— start Listing —

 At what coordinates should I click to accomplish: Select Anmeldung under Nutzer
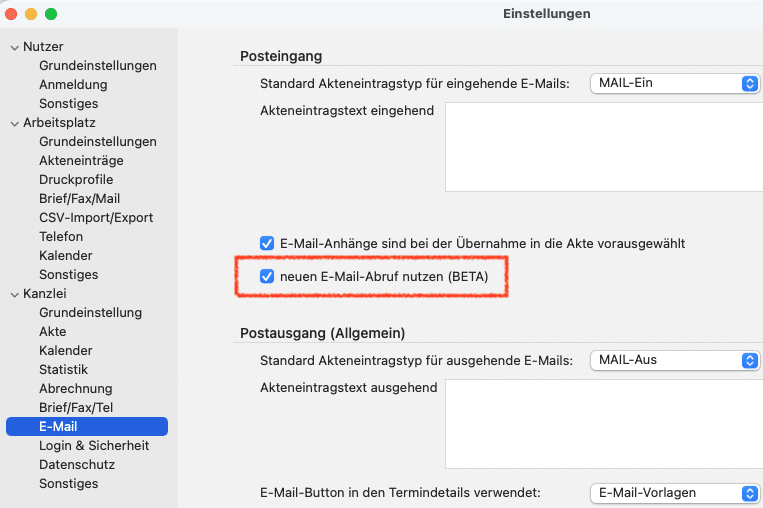point(73,85)
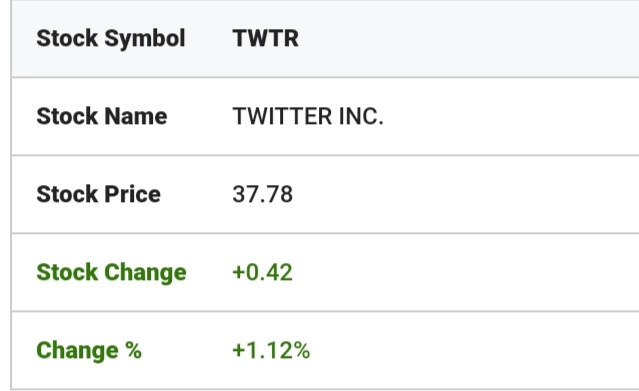
Task: Click divider line below Stock Change row
Action: coord(325,311)
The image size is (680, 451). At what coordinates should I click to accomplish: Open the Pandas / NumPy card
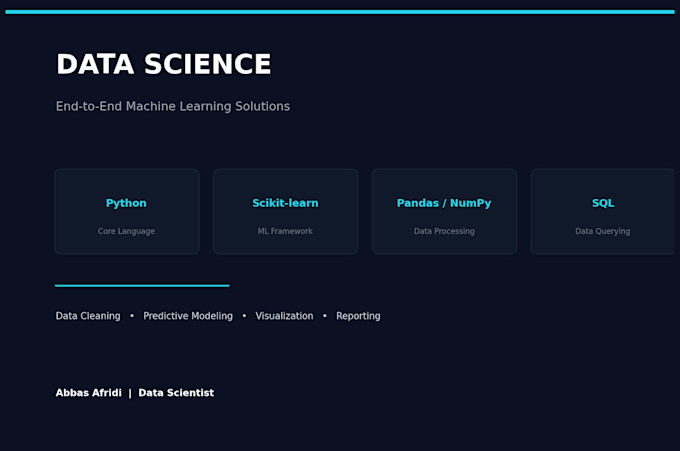[x=444, y=211]
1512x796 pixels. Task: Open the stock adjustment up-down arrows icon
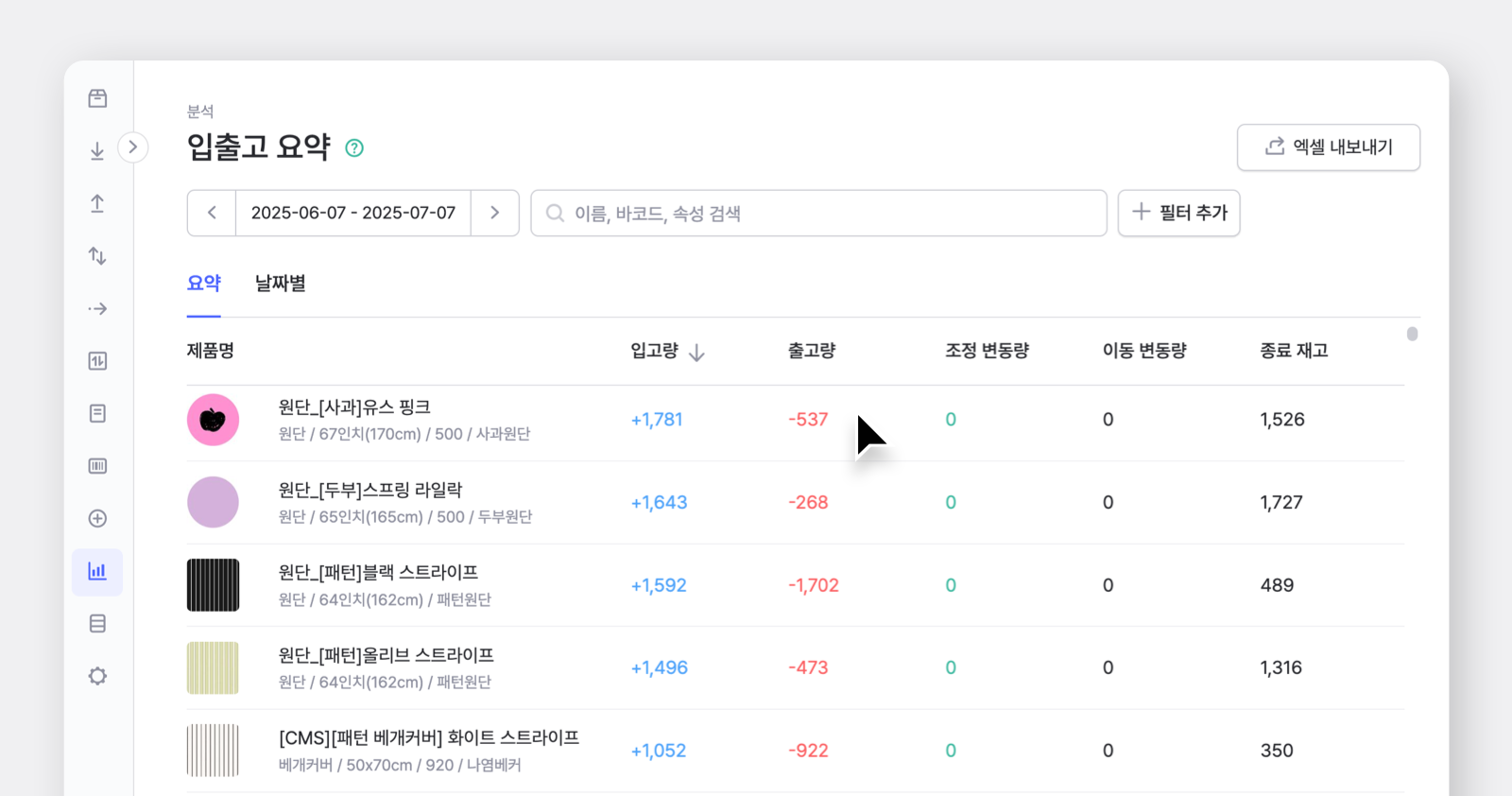pyautogui.click(x=97, y=256)
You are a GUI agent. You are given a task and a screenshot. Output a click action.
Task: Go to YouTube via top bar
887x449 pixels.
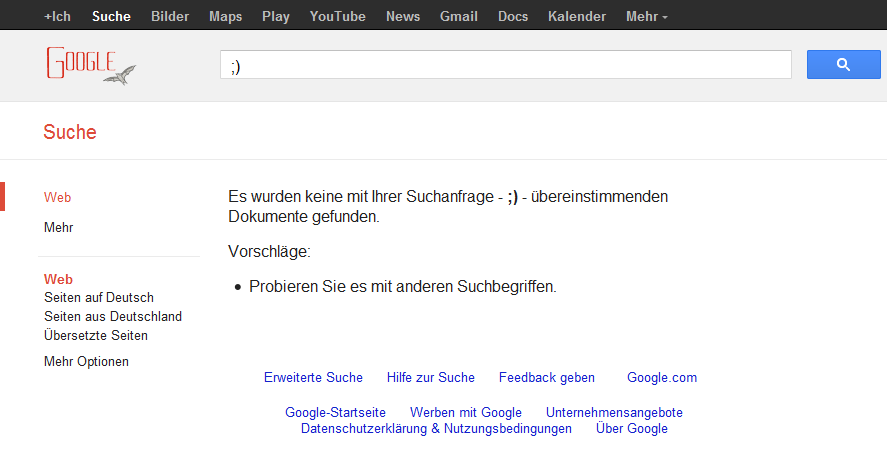click(x=337, y=16)
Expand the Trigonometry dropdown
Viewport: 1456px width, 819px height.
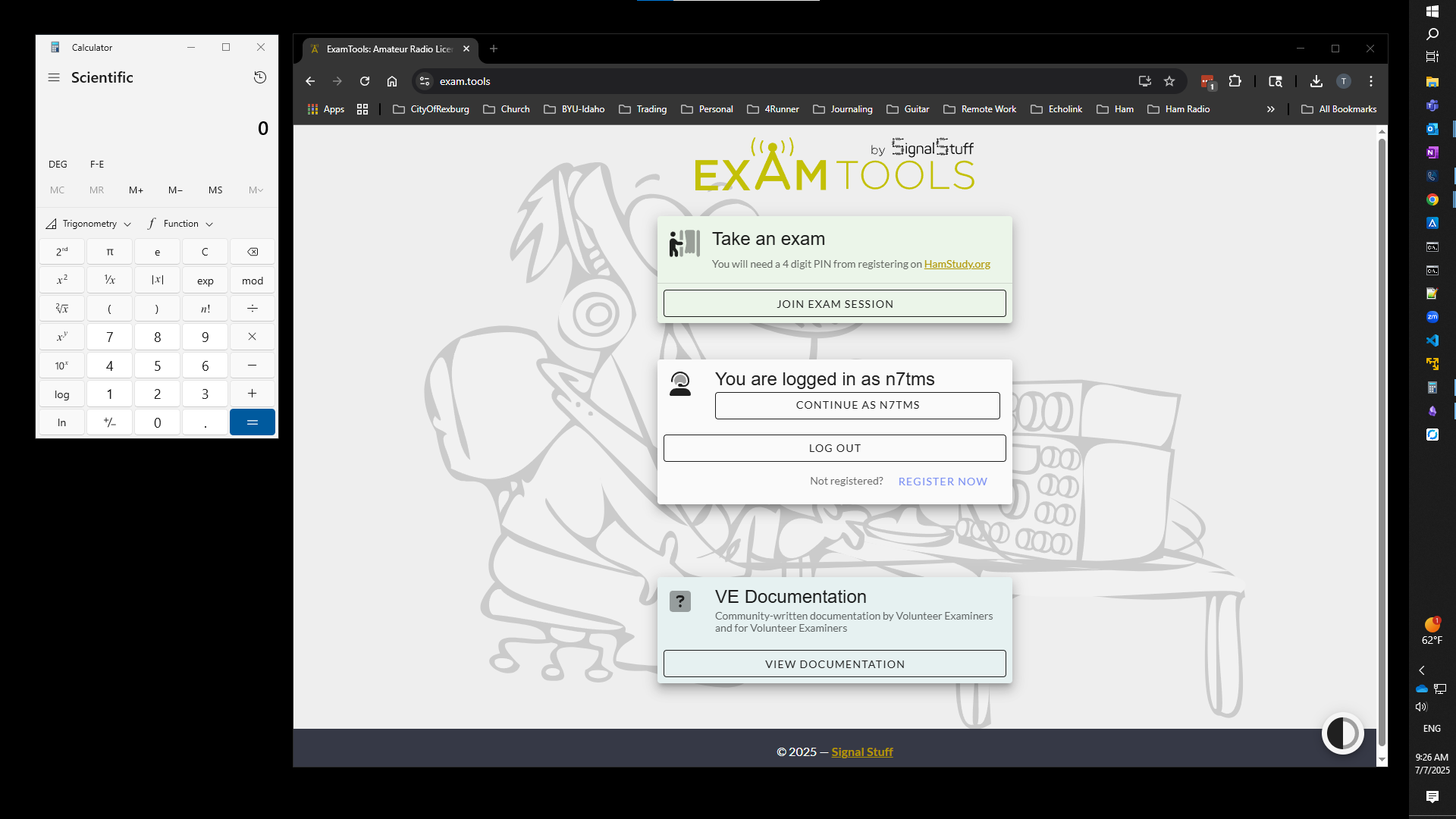[x=89, y=224]
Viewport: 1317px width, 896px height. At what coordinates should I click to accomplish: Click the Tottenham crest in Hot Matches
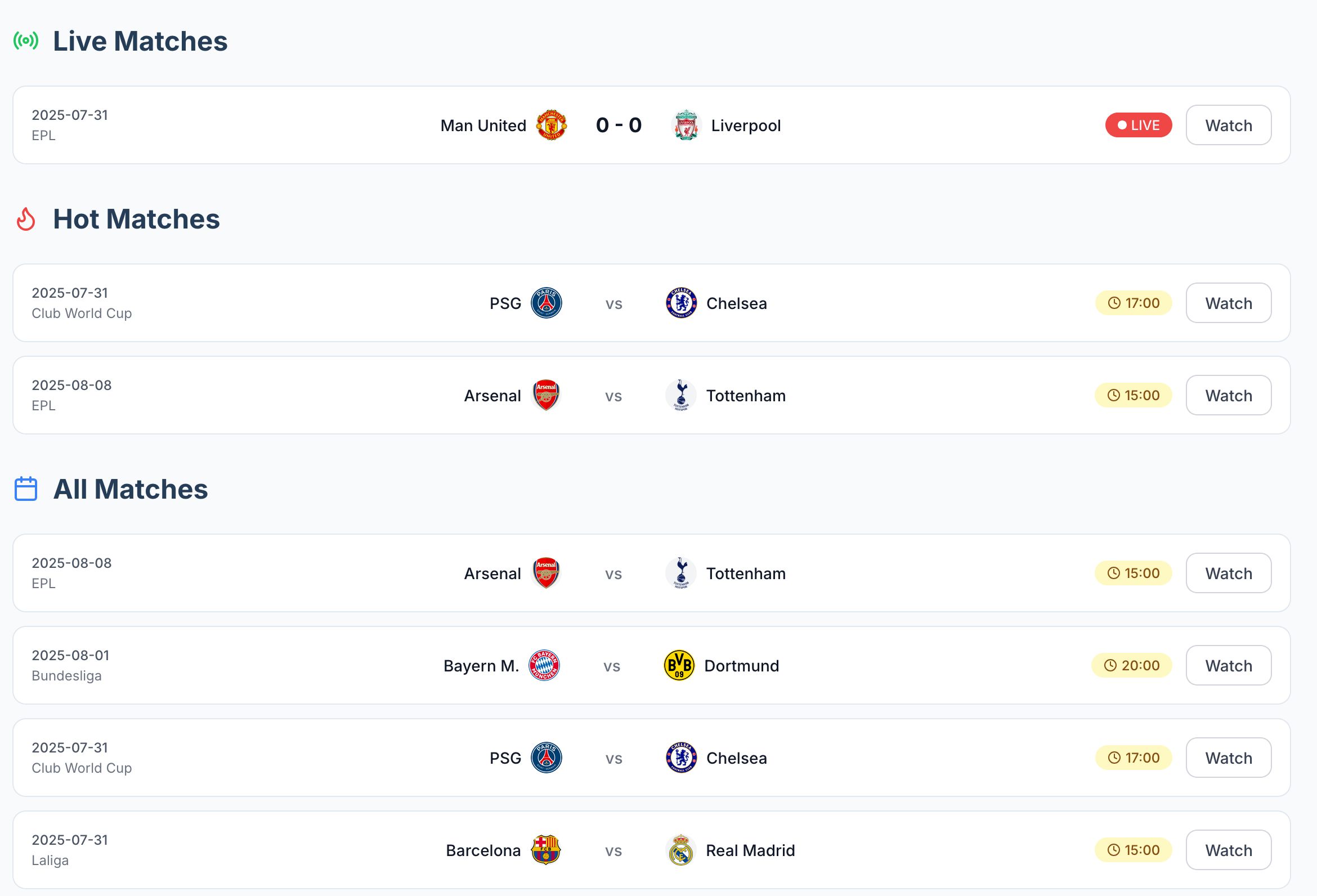(680, 396)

— end Listing —

**Requirements**:
Copy out every line of the listing above word for word, leaving out the pictures.

**Solution**:
 At what coordinates should I click to accomplish: Select Anmeldung under Nutzer
point(73,85)
Task: Click divider line below Stock Change row
Action: coord(325,311)
The image size is (680, 451). At what coordinates should I click to accomplish: Open the Pandas / NumPy card
[x=444, y=211]
1512x796 pixels. Task: Open the stock adjustment up-down arrows icon
pyautogui.click(x=97, y=256)
You are a GUI agent. You are given a task and a screenshot. Output a click action.
Task: Go to YouTube via top bar
887x449 pixels.
click(x=337, y=16)
Expand the Trigonometry dropdown
Viewport: 1456px width, 819px height.
[x=89, y=224]
Viewport: 1317px width, 896px height. At what coordinates should I click to accomplish: Click the Tottenham crest in Hot Matches
(680, 396)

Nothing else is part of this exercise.